Migração e Fronteiras: DESCENTRALIZAÇÃO DE SERVIÇO DE EMISSÃO DO PASSAPORTE DEPENDE DO GOVERNO
O director-geral de Migração e Fronteiras disse que a descentralização de serviço de emissão de passaporte para as outras regiões ou províncias do país, depende da vontade do Governo.
“ Descentralização de serviço de emissão de passaporte depende do Governo, estamos preparados porque temos as delegacias em todas as regiões com homens preparado em caso o serviço fosse descentralizado, mas depende do Governo porque é ele que assinou acordo com a empresa CITIS”, diz Lino Leal da Silva, na última sexta-feira aquando da apresentação de um cidadão da nacionalidade camaronesa que se encontrava no serviço de scâner para a obtenção do passaporte da Guiné-Bissau.

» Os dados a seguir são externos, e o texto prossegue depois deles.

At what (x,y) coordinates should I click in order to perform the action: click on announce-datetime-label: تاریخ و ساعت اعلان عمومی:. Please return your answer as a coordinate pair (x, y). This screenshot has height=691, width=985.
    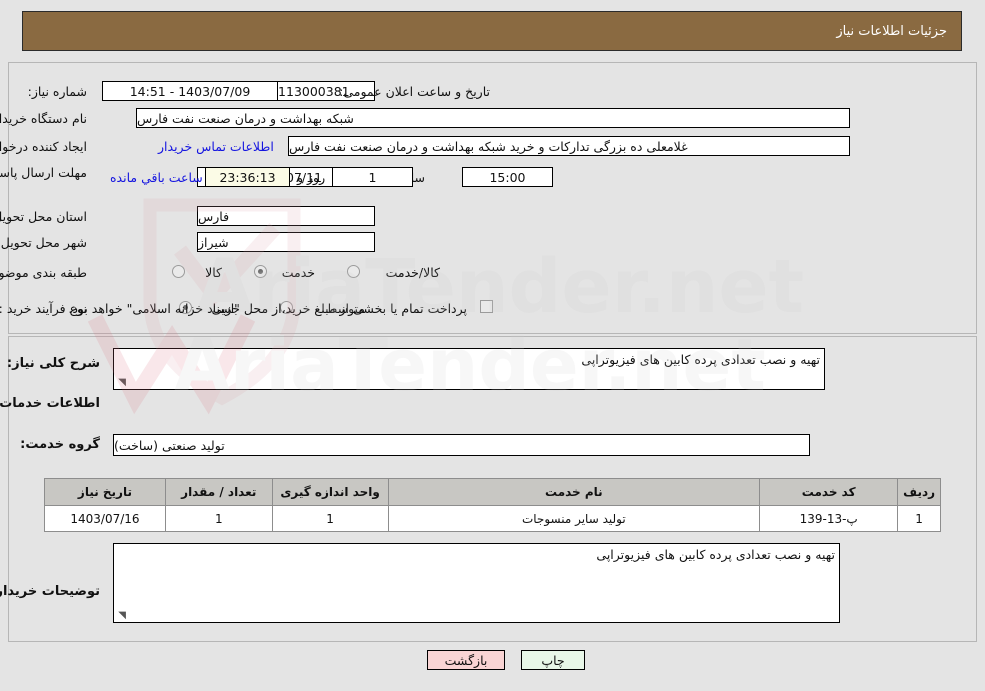
    Looking at the image, I should click on (414, 92).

Lino Leal da Silva revelou por outro lado que em Bissau funcionam com apenas oito máquinas de emissão de passaporte para toda a população com a nacionalidade guineense.

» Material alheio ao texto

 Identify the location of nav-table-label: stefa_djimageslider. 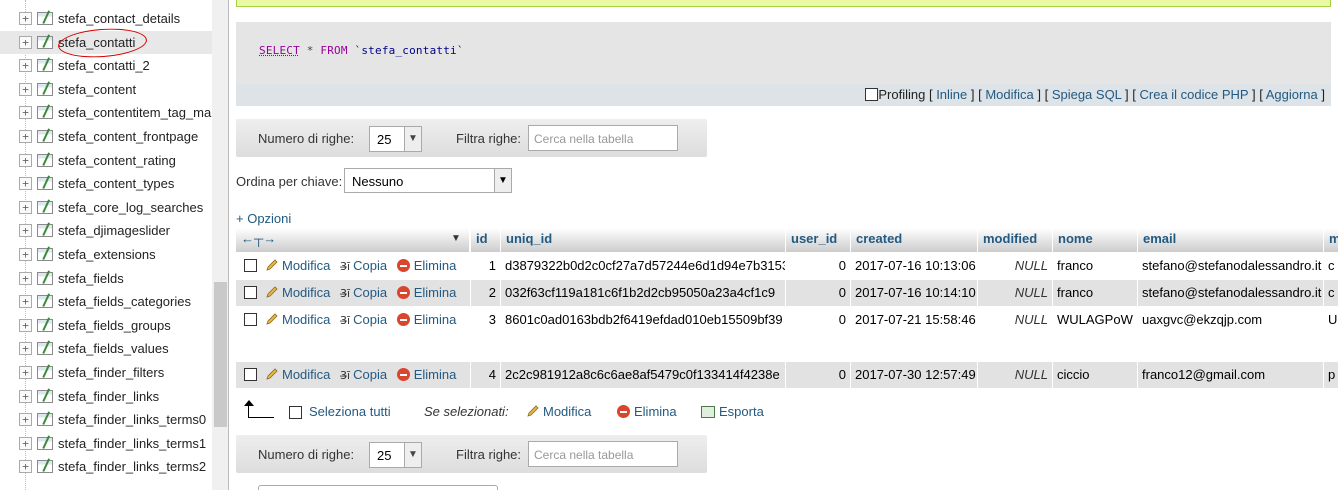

“(…) É difícil, às vezes se verifica as reivindicações das pessoas que procuram este documento, mas compreendemos porque é difícil satisfazer a necessidade das pessoas ainda com a qualidade de internet do país, mas mesmo assim, por dia, confeccionamos entre 200 a 250 passaportes”, rematou o director geral da Migração e Fronteiras.
Na Guiné-Bissau, estima-se que há cerca de dois bilhões de habitantes e todos os interessados na obtenção de um passaporte tipo ordinário, do serviço ou diplomático, têm que se deslocar a Bissau.
O facto tem criado grande transtorno à população uma vez que ainda funciona com apenas 8 máquinas para emissão do passaporte.